How to upgrade my kernel , and saving the old kernel modules
 
Dears,

I have a huge list of questions regarding the kernel upgrade which i need an answer to please, first my platform is RHEL4 with Nahant update 7 , my kernel is 2.6.9-78.ELhugemem i need to upgrade it and install a fix for a bug with package kernel-hugemem-2.6.9-78.0.1.EL.i686.rpm , my questions is as below.

1 - Will the new kernel make a new initrd file with it or use the old one.
2 - There are already many modified kernel parameters will it be lost or reset after the new kernel upgrade.
3 - Configurations like the network bonding , will it be impacted after the kernel upgrade (I am using network bonding and as you know we propagate some modules to the network in the network bonding configurations)
4 - there is some modules already loaded in the current initrd disk , will this be totally discarded with the new initrd image brought with the new kernel.
5 - What is the difference between 'adding a module to the initial ram disk by rebuilding it' and 'add the module directly in the /etc/modprobe.conf'

kbp 04-19-2010 08:34 PM

Hi,

1. it will generate a new one
2. kernel params in /boot/grub/menu.lst will be copied to the new entry
3. bonding config shouldn't have any issues, it's possible if the detection order of the nic's changes and you don't have HWADDR set in your network config's... but pretty unlikely due to a kernel upgrade.
4. generally not, depending on how the extra modules were added to the initrd image. if you manually unpacked the initrd and modified it you could be in trouble, but if you used mkinitrd you should be fine.
5. you only really add modules to initrd if you need them early on in the boot process (think mass storage), /etc/modprobe.conf is read later on (think network drivers, bonding, etc).

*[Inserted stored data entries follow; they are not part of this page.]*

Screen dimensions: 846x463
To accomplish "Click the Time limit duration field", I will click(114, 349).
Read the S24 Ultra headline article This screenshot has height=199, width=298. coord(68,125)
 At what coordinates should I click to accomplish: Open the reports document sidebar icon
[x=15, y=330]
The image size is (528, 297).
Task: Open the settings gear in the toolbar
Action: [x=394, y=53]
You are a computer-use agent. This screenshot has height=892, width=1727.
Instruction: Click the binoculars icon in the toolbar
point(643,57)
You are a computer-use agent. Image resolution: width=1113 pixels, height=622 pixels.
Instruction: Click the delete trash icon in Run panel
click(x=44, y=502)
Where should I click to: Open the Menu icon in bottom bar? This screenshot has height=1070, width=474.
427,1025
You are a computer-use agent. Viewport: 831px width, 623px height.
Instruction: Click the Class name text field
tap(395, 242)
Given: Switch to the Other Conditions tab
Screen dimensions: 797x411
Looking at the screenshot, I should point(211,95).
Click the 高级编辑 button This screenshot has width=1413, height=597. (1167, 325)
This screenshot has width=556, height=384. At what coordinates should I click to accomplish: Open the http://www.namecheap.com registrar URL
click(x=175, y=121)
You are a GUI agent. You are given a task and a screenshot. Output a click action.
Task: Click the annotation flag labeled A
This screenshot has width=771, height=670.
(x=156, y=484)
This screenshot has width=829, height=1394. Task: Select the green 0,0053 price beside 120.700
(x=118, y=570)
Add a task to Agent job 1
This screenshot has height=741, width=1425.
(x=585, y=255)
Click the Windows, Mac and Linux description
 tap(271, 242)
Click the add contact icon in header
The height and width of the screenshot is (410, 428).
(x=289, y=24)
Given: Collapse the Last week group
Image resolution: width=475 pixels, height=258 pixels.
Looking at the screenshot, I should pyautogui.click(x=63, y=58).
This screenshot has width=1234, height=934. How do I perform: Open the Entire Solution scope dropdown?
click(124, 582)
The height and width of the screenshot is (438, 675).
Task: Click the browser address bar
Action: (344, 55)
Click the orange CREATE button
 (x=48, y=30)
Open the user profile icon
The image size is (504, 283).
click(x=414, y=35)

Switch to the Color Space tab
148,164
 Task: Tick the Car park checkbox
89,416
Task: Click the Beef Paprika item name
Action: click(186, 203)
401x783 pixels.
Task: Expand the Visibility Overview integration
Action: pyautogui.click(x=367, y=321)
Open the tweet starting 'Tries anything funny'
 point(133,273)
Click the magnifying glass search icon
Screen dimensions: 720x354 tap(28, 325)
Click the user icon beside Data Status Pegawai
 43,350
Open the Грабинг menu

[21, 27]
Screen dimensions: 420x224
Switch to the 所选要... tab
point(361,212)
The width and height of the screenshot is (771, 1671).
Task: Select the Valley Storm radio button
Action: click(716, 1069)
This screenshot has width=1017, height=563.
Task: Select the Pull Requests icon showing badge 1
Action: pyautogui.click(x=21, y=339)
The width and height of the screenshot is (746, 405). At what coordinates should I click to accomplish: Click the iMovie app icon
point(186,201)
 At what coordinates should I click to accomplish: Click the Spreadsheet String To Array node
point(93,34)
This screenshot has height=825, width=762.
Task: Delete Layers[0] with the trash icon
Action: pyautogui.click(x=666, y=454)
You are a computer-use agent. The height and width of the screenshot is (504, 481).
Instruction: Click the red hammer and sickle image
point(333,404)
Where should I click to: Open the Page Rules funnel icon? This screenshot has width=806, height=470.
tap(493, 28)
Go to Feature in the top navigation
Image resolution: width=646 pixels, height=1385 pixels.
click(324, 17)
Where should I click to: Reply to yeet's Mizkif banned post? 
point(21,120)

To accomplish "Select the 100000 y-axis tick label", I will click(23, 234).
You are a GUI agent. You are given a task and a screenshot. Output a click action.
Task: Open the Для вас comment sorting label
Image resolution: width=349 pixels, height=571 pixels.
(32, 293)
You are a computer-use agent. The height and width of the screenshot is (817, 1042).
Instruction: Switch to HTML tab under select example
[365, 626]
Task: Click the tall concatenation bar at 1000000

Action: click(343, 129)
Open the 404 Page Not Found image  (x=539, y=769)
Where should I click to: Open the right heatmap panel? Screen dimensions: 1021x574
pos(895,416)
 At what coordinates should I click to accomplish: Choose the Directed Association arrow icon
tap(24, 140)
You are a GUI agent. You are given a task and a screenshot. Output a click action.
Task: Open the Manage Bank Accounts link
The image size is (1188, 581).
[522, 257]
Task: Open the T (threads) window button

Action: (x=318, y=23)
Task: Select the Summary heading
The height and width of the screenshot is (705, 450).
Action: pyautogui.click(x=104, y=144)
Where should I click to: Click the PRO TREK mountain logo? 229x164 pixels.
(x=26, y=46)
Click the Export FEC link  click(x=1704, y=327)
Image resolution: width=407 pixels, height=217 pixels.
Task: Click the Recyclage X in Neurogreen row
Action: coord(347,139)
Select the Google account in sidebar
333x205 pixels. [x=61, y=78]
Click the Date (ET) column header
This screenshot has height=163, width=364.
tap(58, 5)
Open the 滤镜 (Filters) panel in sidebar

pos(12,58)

As a side note, /etc/modprobe.conf is deprecated now.. add files under /etc/modprobe.d/

cheers

wmasry 04-20-2010 08:21 AM

Quote:

Originally Posted by kbp (Post 3940942)
Hi,

1. it will generate a new one
2. kernel params in /boot/grub/menu.lst will be copied to the new entry
3. bonding config shouldn't have any issues, it's possible if the detection order of the nic's changes and you don't have HWADDR set in your network config's... but pretty unlikely due to a kernel upgrade.
4. generally not, depending on how the extra modules were added to the initrd image. if you manually unpacked the initrd and modified it you could be in trouble, but if you used mkinitrd you should be fine.
5. you only really add modules to initrd if you need them early on in the boot process (think mass storage), /etc/modprobe.conf is read later on (think network drivers, bonding, etc).

As a side note, /etc/modprobe.conf is deprecated now.. add files under /etc/modprobe.d/

cheers


I am a little confused about point four , what is the difference "if i manually unpacked the image and modified it" or "modified it using the mkinitrd" , at the end when installing the new kernel version it will come with the its new initrd image and will totally discard the old one

kbp 04-20-2010 07:41 PM

mkinitrd will generate an initrd based on arguments and the contents of /etc/modprobe.conf, if you hacked about with the initrd manually then things might not match up. You most likely have nothing to worry about - all that's really needed is mass storage driver and file system drivers and these will be detected. When you say "there is some modules already loaded in the current initrd disk", that doesn't tell us what sort of modules they are, if they're storage related you should be ok.